Source passage
Saturday, February 18, 2017

PUSH Review




Jared Garrett is now one of my new favorite authors. He wrote a book called PUSH, which is the second of his series, which starts with BEAT (although there is a side story called Keepers that fits somewhere between BEAT and PUSH). I haven't read his other books yet, but I just bought them. I want to know how this story started.

Push flies by like a post apocalyptic comet, scattering rubble everywhere, causing calamities in its wake. Nik Granjer and his band of rebel outcasts spend the entire book running from impending doom. Somehow Nik, who seems to be around sixteen or so, is thrust into the role of de facto president, leading his raggle-taggle band to some kind of safety. 

Only there isn't any.

The monster, Adam Holland, has obliterated most of the non-compliant people in the world with a disease they call the Bug. He's after Nik and his keeper (gun) toting teens to end their trouble-making days. He sends the Ranjers out to round up families and friends, kidnapping and holding some for ransom, killing others indiscriminately. Holland's aim seems to be complete annihilation of the free-thinking human race in order to sweep the planet in preparation for his new breed of superhuman to take over.

Given material

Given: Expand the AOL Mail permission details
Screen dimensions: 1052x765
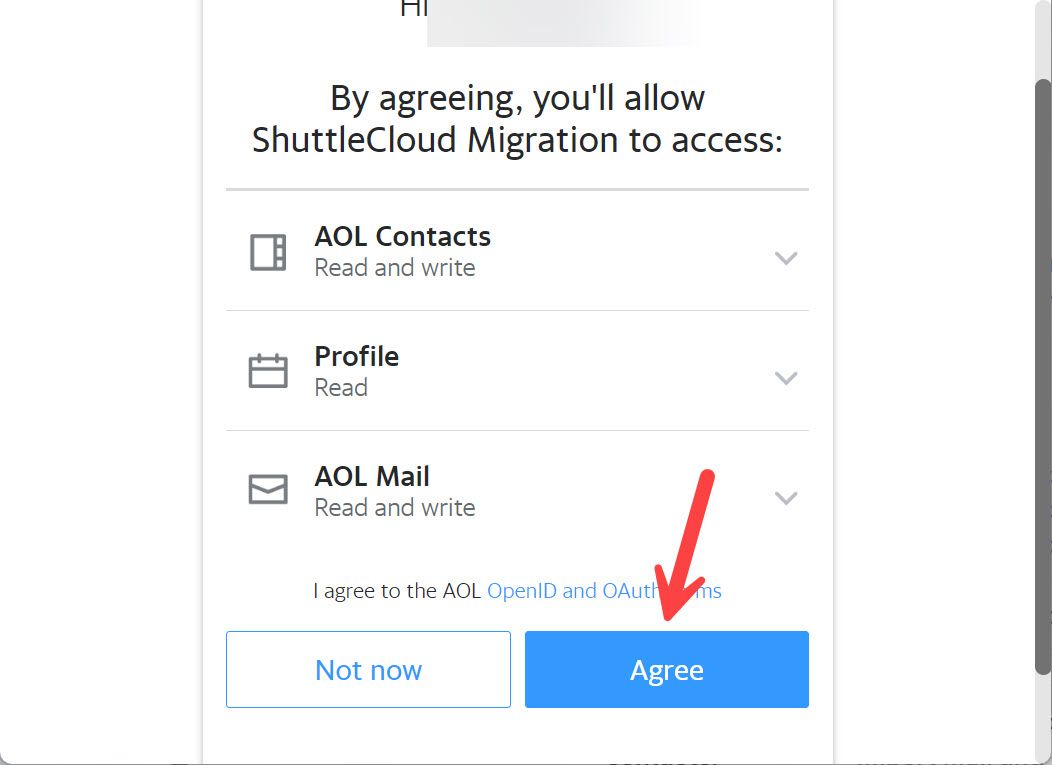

Task to complete
Continue the PUSH book review, starting after its last sentence.

Task answer
Nik has to grow up at light speed, charged with making life or death decisions for all of the survivors. For some reason, he doesn't want to comply with Adam the freak. In fact, Nik is pretty torked that the Ranjers have taken his parents in order to keep him away from Holland. Unfortunately for the megalomaniac, he badly misreads the boy. Nik and his unit race to get ahead of the oncoming avalanche of superhuman cyborgs, (or whatever they are) staying only a toenail's length ahead of terrible doom.

None of this is easy. Nik and his people are damaged, hungry, exhausted, and mad as heck. Did I mention damaged? We're talking sieves here. But what's a guy to do when the lives of humankind are resting in his shaking, bloody hands? And it's not even that easy. He has to stop and prioritize. And those priorities rot.

This book has no sex or swearing (except the made-up kind). It does have lots of violence, sucking chest wounds, flying bullets, explosions, clones, newfangled gadgets, action, cyborgs, and a great setting. I love how Garrett has worked to imagine how San Francisco would look in 120 years, after a huge earthquake drops the elevation enough to flood the city during every high tide. It never fails to amaze me how fast roads can deteriorate, even now.

This book is believable. People actually get hurt and have to work around their wounds. Bad things happen to them that can't be fixed by some amazing band-aide fix that suddenly shows up right when they need it. Nothing works when it's supposed to. I love it.

In fact, I stayed up until two am trying to find out if they killed the bad guy or just one of his clones. I still don't know for certain.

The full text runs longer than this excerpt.